Samantha Barbas, Author (University of California Press, 2005)
Hollywood celebrities feared her. William Randolph Hearst adored her. Between 1915 and 1960, Louella Parsons was America's premier movie gossip columnist and in her heyday commanded a following of more than forty million readers. This first full-length biography of Parsons tells the story of her reign over Hollywood during the studio era, her lifelong alliance with her employer, William Randolph Hearst, and her complex and turbulent relationships with such noted stars, directors, and studio executives as Orson Welles, Joan Crawford, Louis B. Mayer, Ronald Reagan, and Frank Sinatra—as well as her rival columnists Hedda Hopper and Walter Winchell. Loved by fans for her "just folks," small-town image, Parsons became notorious within the film industry for her involvement in the suppression of the 1941 film Citizen Kane and her use of blackmail in the service of Hearst's political and personal agendas. As she traces Parsons's life and career, Samantha Barbas situates Parsons's experiences in the broader trajectory of Hollywood history, charting the rise of the star system and the complex interactions of publicity, journalism, and movie-making. The First Lady of Hollywood is both an engrossing chronicle of one of the most powerful women in American journalism and film and a penetrating analysis of celebrity culture and Hollywood power politics.

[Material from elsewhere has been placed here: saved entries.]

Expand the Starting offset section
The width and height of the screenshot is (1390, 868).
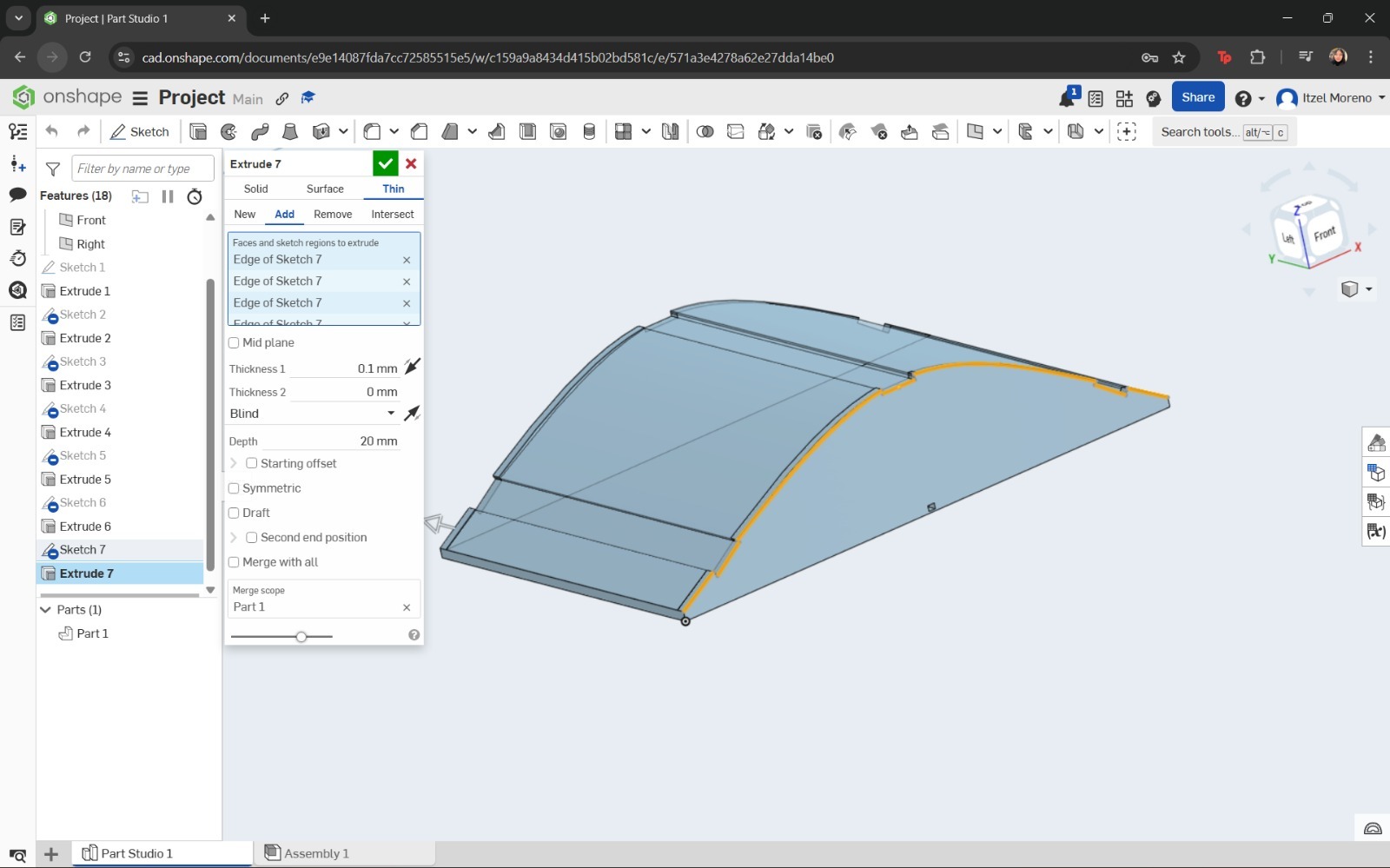(x=233, y=463)
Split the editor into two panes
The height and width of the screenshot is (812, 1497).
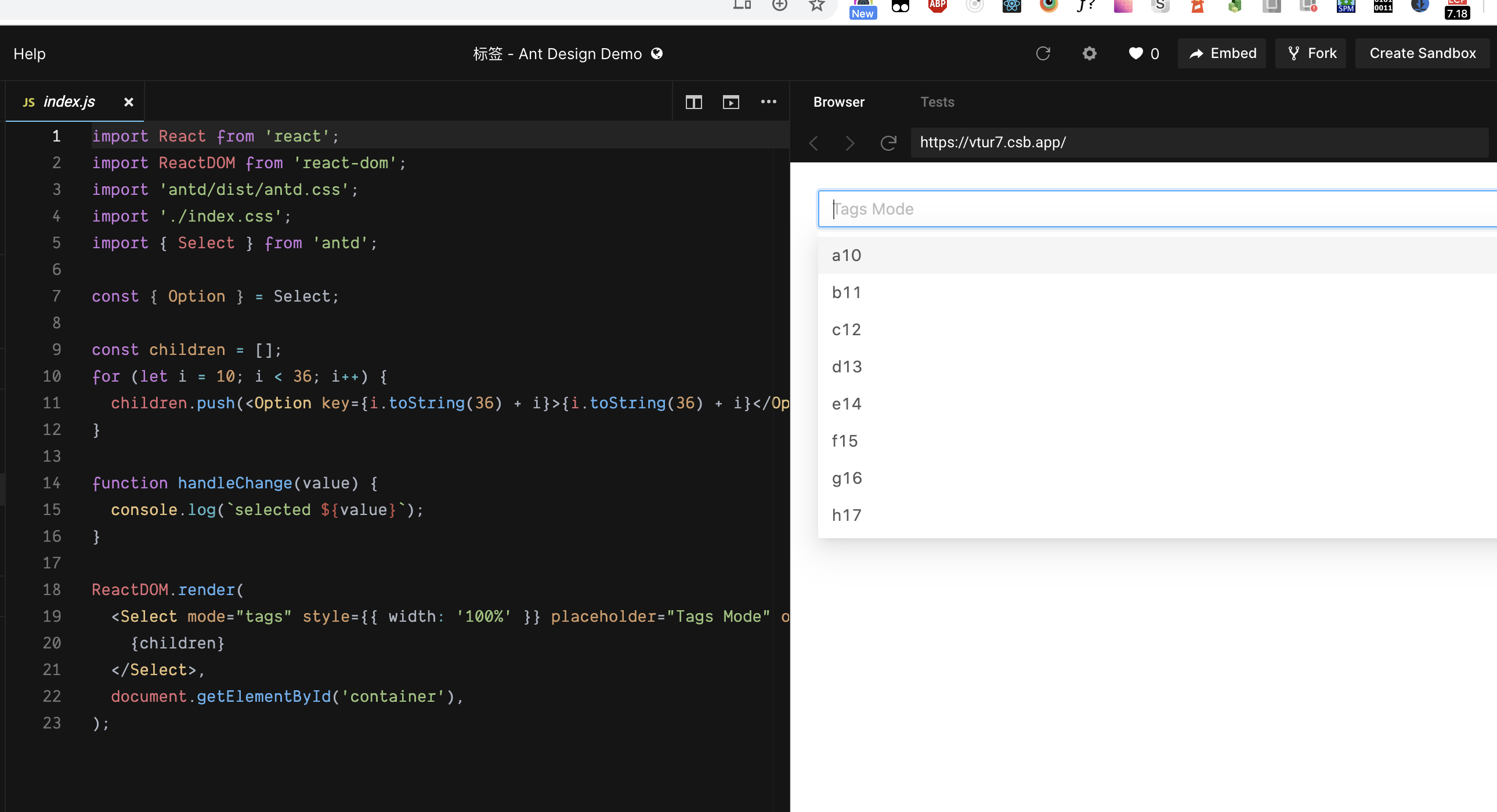coord(693,101)
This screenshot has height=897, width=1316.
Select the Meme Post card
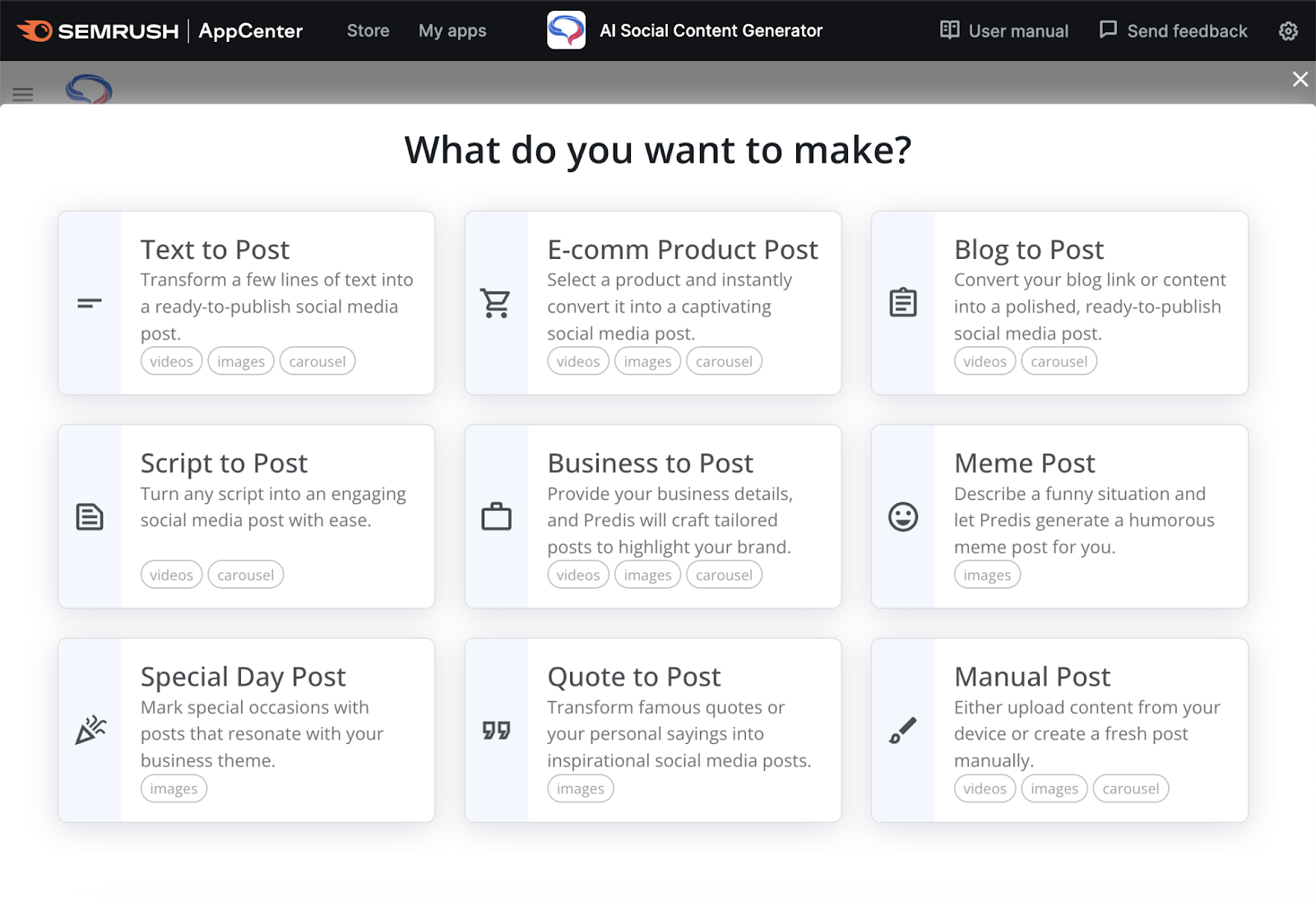pos(1059,516)
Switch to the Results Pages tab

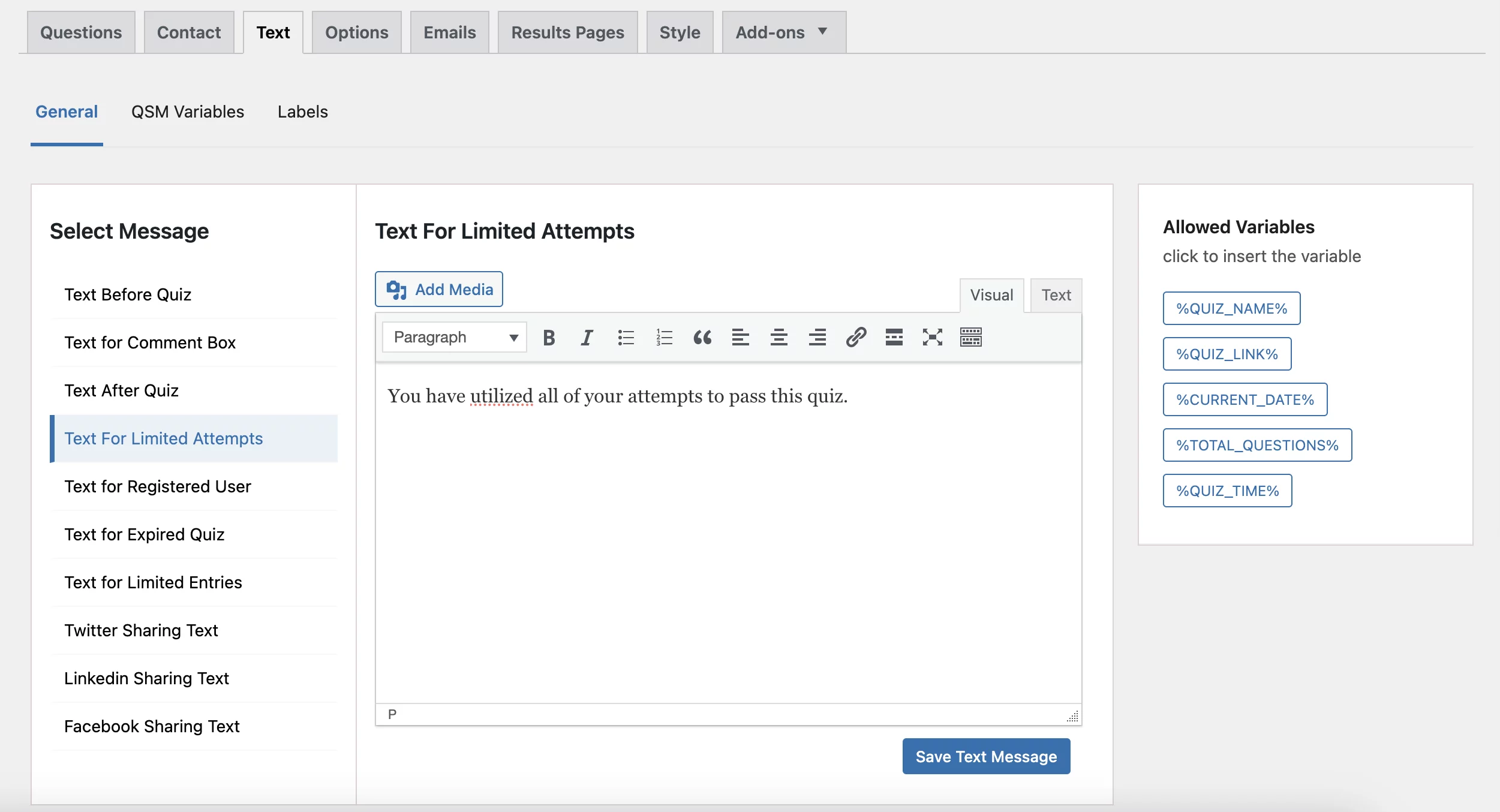pos(567,32)
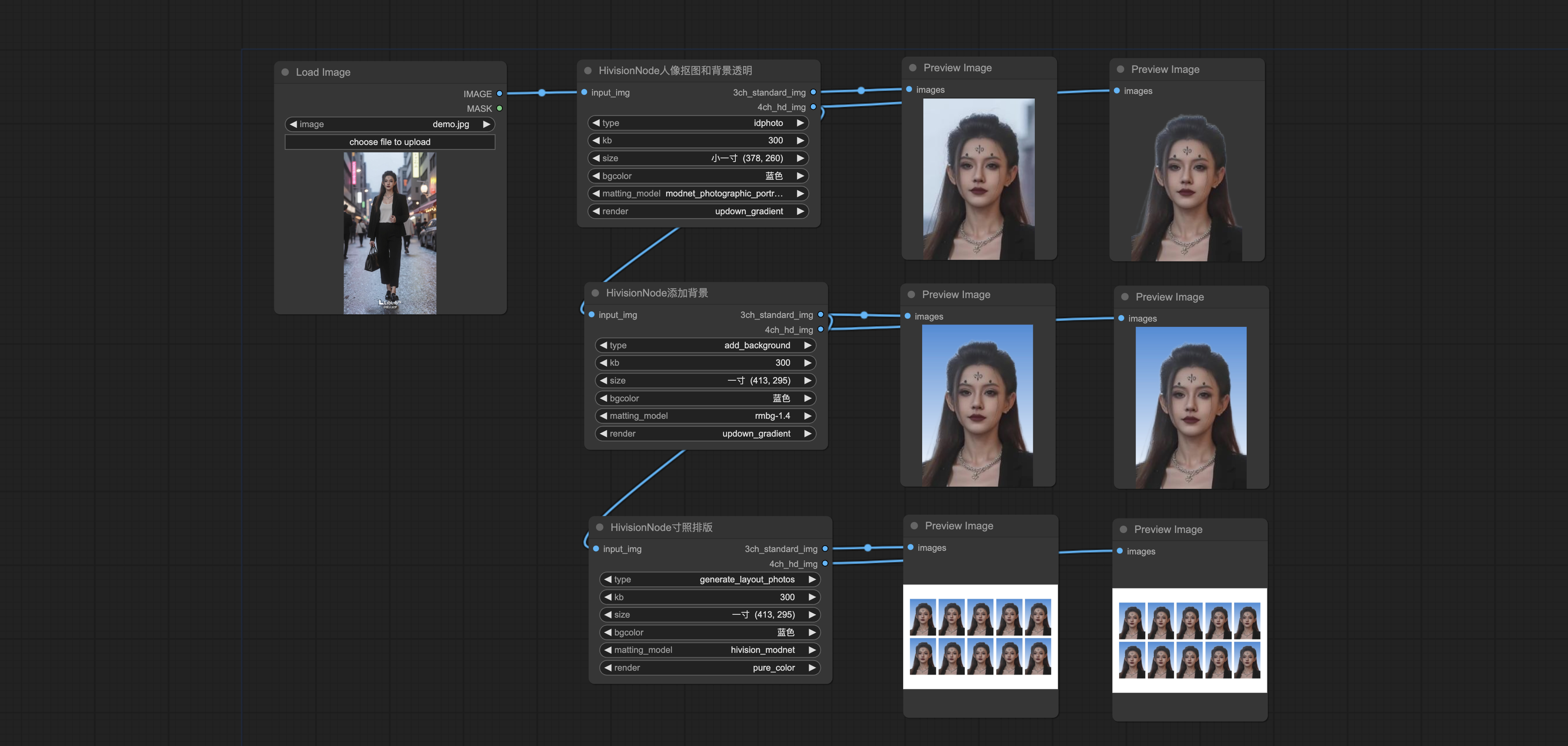Toggle collapse dot on HivisionNode添加背景 node

coord(595,293)
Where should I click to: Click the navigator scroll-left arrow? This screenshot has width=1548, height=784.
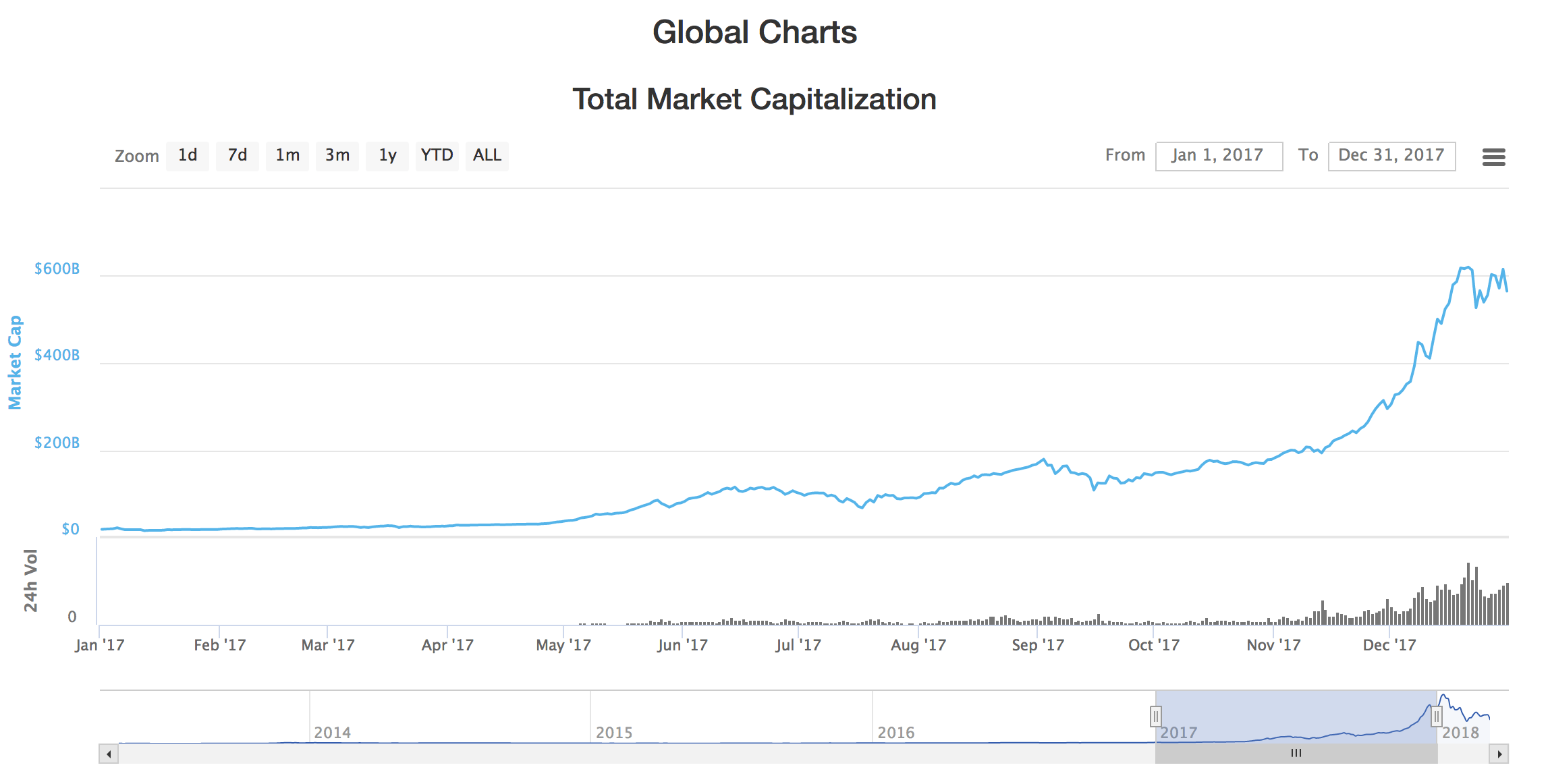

Samantha Barbas, Author (Palgrave MacMillan, 2001)
While the impact that legendary actors and actresses have had on the development of the Hollywood film industry is well known, few have recognised the power of movie fans on shaping the industry. This books redresses that balance, and is the first study of Hollywood's golden era to examine the period from the viewpoint of the fans. Using fan club journals, fan letters, studio production records, and other previously unpublished archival sources, Samantha Barbas reveals how the passion, enthusiasm, and ongoing activism of film fans in Hollywood's golden era transformed early cinema, the modern mass media and American popular culture.